O Tribunal Superior Eleitoral (TSE) multou em R$ 20 mil o candidato a Prefeitura de Mogi das Cruzes, Marcus Melo (PSDB), por campanha antecipada. Segundo o juiz de direito eleitoral da 287ª Zona Eleitoral, Robson Barbosa Lima, a multa é referente a uma postagem feita pelo atual prefeito Marcos Bertaiolli (PSD) em sua página no Facebook, a qual, segundo o juiz, seria de apoio ao então pré-candidato Melo. O conteúdo da postagem foi publicado no dia 2 de julho, às 17h28, ou seja, antes da convenção que oficializou a candidatura de Melo a prefeito de Mogi. A defesa do candidato afirmou que vai recorrer da decisão.
Além da multa, Lima definiu que a postagem teria que ser retirada da página sob pena de R$ 1 mil por dia. Até o meio da tarde de ontem, ainda era possível visualizar a publicação, mas no início da noite o texto já havia sido retirado do ar. A representação de campanha antecipada foi apresentada pelo partido Solidariedade no dia 7 de julho na 287ª Zona Eleitoral.
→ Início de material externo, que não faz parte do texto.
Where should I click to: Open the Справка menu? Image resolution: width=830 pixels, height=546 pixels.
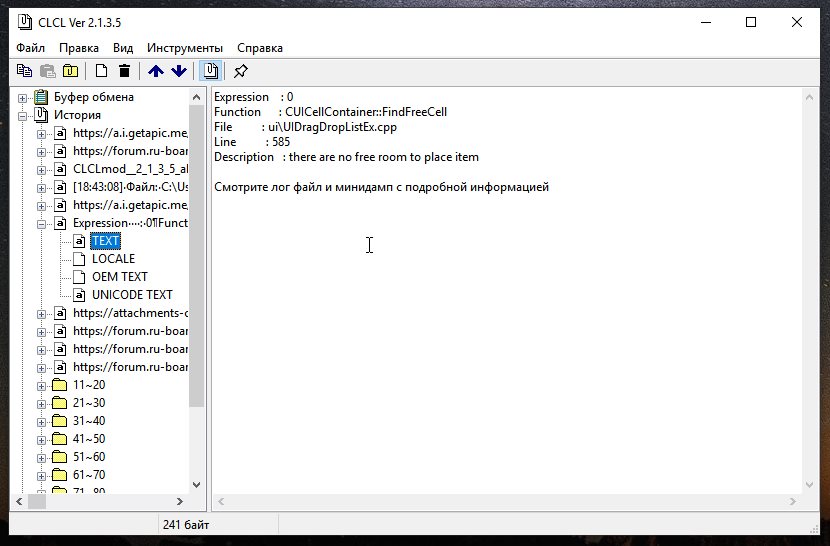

Na decisão, Lima afirmou que a utilização de uma ferramenta do Facebook, chamada link patrocinado foi decisiva para julgar procedente a representação. "Um link patrocinado nada mais é do que uma opção concedida pelo Facebook para que a pessoa atinja outros usuários que comumente não tomariam conhecimento da mensagem. A partir do momento em que a parte representada pagou ao administrador da rede social para que sua postagem alcançasse maior visibilidade e fosse divulgada de forma mais abrangente, fica evidente a violação à legislação eleitoral". Ele citou ainda que a medida "implicou gasto em período que não admite a arrecadação de fundos".
Para o juiz, Bertaiolli tem o direito de apresentar sua opinião e posição, mas o problema ficou contido na forma em que isso foi feito. "o núcleo da representação não se refere ao direito de manifestação, mas sim a forma como foi exercido, configurando propaganda antecipada. O texto citado, a meu ver, até pode ser encarado como dentro os parâmetros aceitáveis da liberdade de expressão, porém, a circunstância da publicação ter sido patrocinada denota que o objetivo não foi informar ou opinar, mas sim, divulgar de forma ostensiva a possível candidatura, incluindo pedido de voto".
O advogado de defesa de Melo, Ricardo Vita Porto, informou que vai recorrer da decisão. "Estamos confiantes que vamos anular essa multa. Não existe nenhuma ilegalidade. O fato do prefeito ter mencionado seu candidato a sucessão, o Marcus Melo, não é ilegal, pois ele não pediu voto a ele. A postagem foi feita e não há nenhum conteúdo eleitoral nisso", informou.